>> Begin GIVEN TEXT

After weeks of campaign ads, political speeches and voting in more than two dozen primary contests, Americans are coming to terms with a reality that many had tried to avoid: a rematch.

For months, large swaths of Democratic, independent and moderate Republican voters have moved through familiar emotional stages, processing the prospect of President Biden and former President Donald J. Trump fighting it out, once again, for months. They have dealt with denial, believing other candidates would emerge, and bargaining, entertaining fantasies about last-minute entrants, nationally viable third-party candidates and speedy legal prosecutions. They have fought depression, as options failed to materialize.

And now, slowly but surely, acceptance has begun to arrive.

“You ever hear people say, ‘You’re picking, but that’s not the choice you want’?” said Shalonda Horton, 50, as she walked into a polling place in Austin, Texas, to vote for Mr. Biden on Tuesday. “When I get in there, I’ll say, ‘Lord, help me.’”

In Los Angeles, Jason Kohler, who calls himself a progressive Democrat, said he was casting his ballot for Mr. Biden only with resignation. But he has made his peace.

“Lesser of two evils at this point, you know?” said Mr. Kohler, 47. “Voting is enough of a duty for a citizen, so I feel like you got to do it.”

>> End GIVEN TEXT

* _CHALLENGE_
In the passage about the Biden–Trump rematch, in which city was Shalonda Horton heading into a polling place to vote?

>> Begin EXTRACTED ENTRIES

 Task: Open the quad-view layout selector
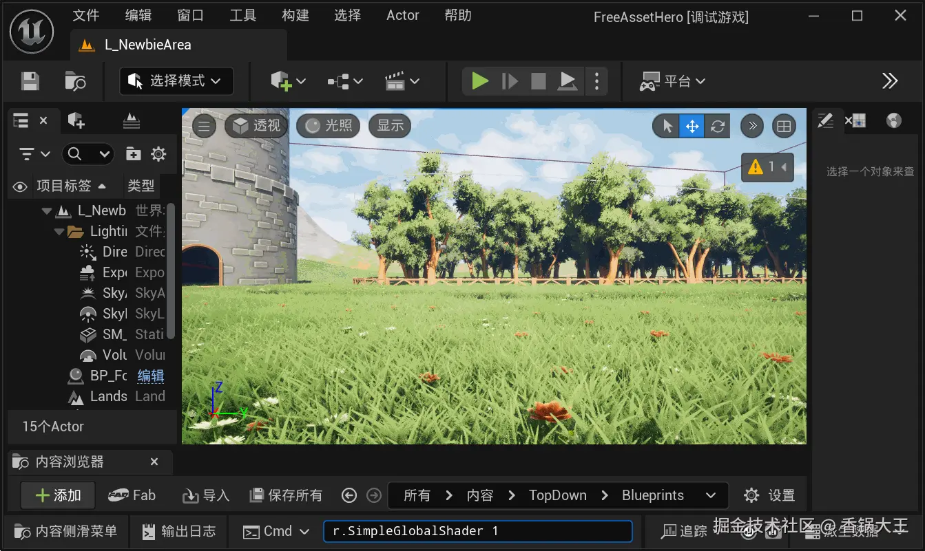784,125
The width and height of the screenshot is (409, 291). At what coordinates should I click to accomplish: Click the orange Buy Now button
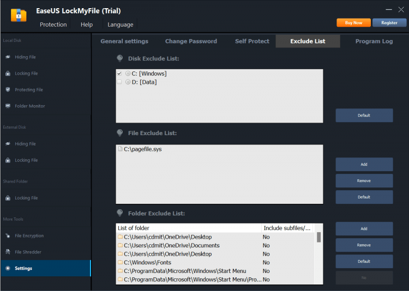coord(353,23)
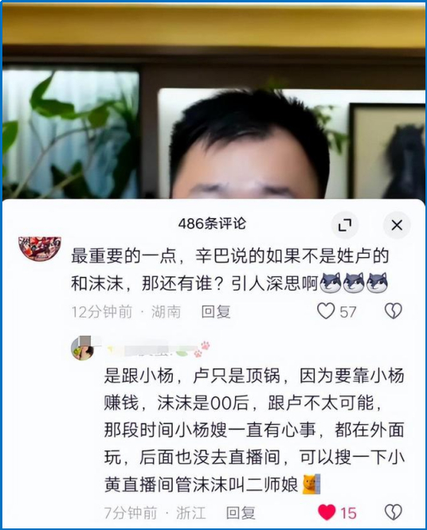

>> End EXTRACTED ENTRIES
>> Begin EXTRACTED ENTRIES

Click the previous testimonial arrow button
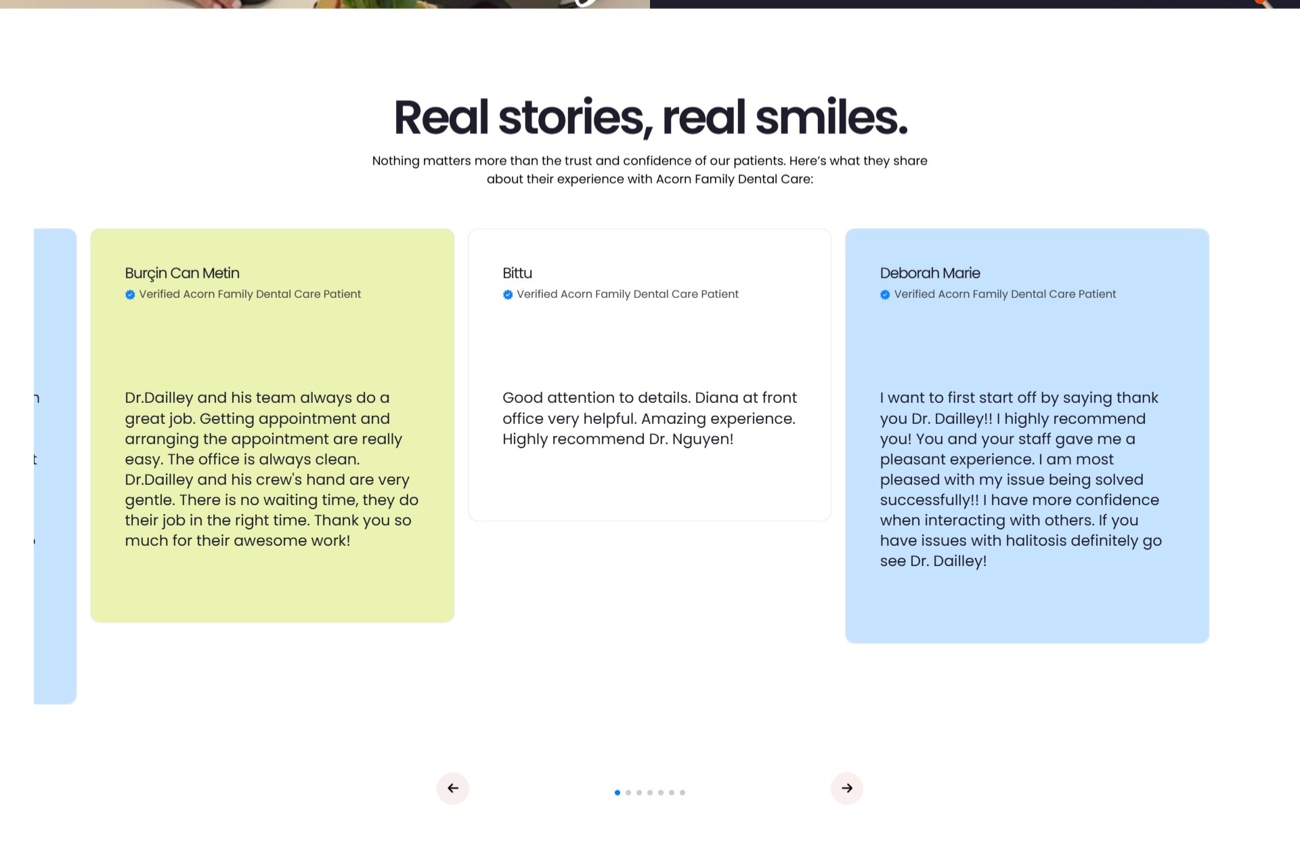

>> End EXTRACTED ENTRIES

* _PROBLEM SOLUTION_
Austin, Texas.